I wanted a way to remind them of our collective survival. I needed a way to re-teach them about the power in our resilience, so I reminded them that my people – black people – have been living miraculous lives for a long time. That is, we have persisted in our existence, despite social, political, religious, and economic efforts to eviscerate us. I reminded them that we are science fiction, that our ancestors imagined us into being.

Our job, I suggested, is to remember, analyze, and take note of truths that can be erased, of experiences that can be dismissed, of subjectivities that can be denied, of lives that can be ignored. We have to remember. And in remembering, in recognizing, we have to face the tough complexity that emerges.

After explaining this process of remembering to the students, I led a discussion of Audre Lorde’s “A Litany for Survival.” Students read the poem aloud and reflected on what it would mean for them to break their own silence, lift their own voices of protest and/or rage, in response to social and political realities that they would not longer accept or ignore. We also engaged a slightly altered version of the activity below, which I used during a workshop at a DignityUSA conference.

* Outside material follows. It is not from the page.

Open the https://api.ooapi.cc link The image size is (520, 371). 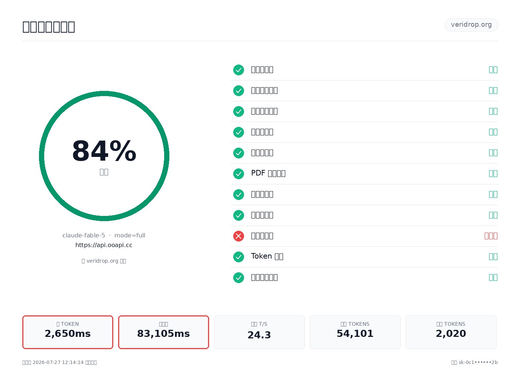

Out of our Own Mouths – Exercise for Remembering

  1. Have workshop participants do a 2-minute free-write. Ask them to jot down a memory of a time when homophobia/transphobia/heterosexism in the church had informed or shaped their relationship with religion and with their own sexual and gender identities.  (Note: this could also be used for other social identity markers, and it does not have to be connected to religion.)
  1. Then pair participants, preferably with someone they do not know or with whom they are not extremely close. Make one a listener and the other a teller (after having explained the value/virtue in the roles of listening and telling).
  1. Invite the teller to share their story for 2 minutes. Invite the listener to listen actively but silently. Note: it is not a conversation; rather, it is a compassionate communication.
  1. Now, ask them to switch roles for the next 2 minutes.
  1. Now ask each person to share (2 min. each) how this experience affected their sense of self, how it actually impacted their notion of them selves as a sexualized being.
  1. After a moment of break – allow folks to breathe! – ask the first listener to think about how they SURVIVED that experience. That is, what allowed them to get to where they are today? Note: this still works if the experience was not physically traumatic. Get the participants to think about their own capacity for resistance/resilience. (Consider providing an example.) Allow the listener to speak for 2 minutes. Then, invite them two switch roles.
  1. Ask for volunteers to share experiences, retelling the stories from the perspective of their survival/resistance/resilience.
  1. Debrief:
  • What did you notice in one another’s stories? What stood out to you about the stories?
  • How did it feel to share this experience? How did it feel to listen to someone else talk about this?
  • In what way did this exchange impact your own sense of sexuality, etc.?
  • What did the example of resilience/resistance teach you about your own capacity?
  • Why is it important to reframe this story?

Nikki Young teaches undergraduate students about intersectionality, queerness, race, and social justice. Her research focuses on black queer values, particularly in relation to constructions of kinship networks and constructions of liberation. Black Queer Ethics, Family, and Philosophical Imagination (Palgrave Macmillan, 2016) is her first book. She is currently writing a new book, Home Free: A Transnational Ethics of Black Queer Liberation.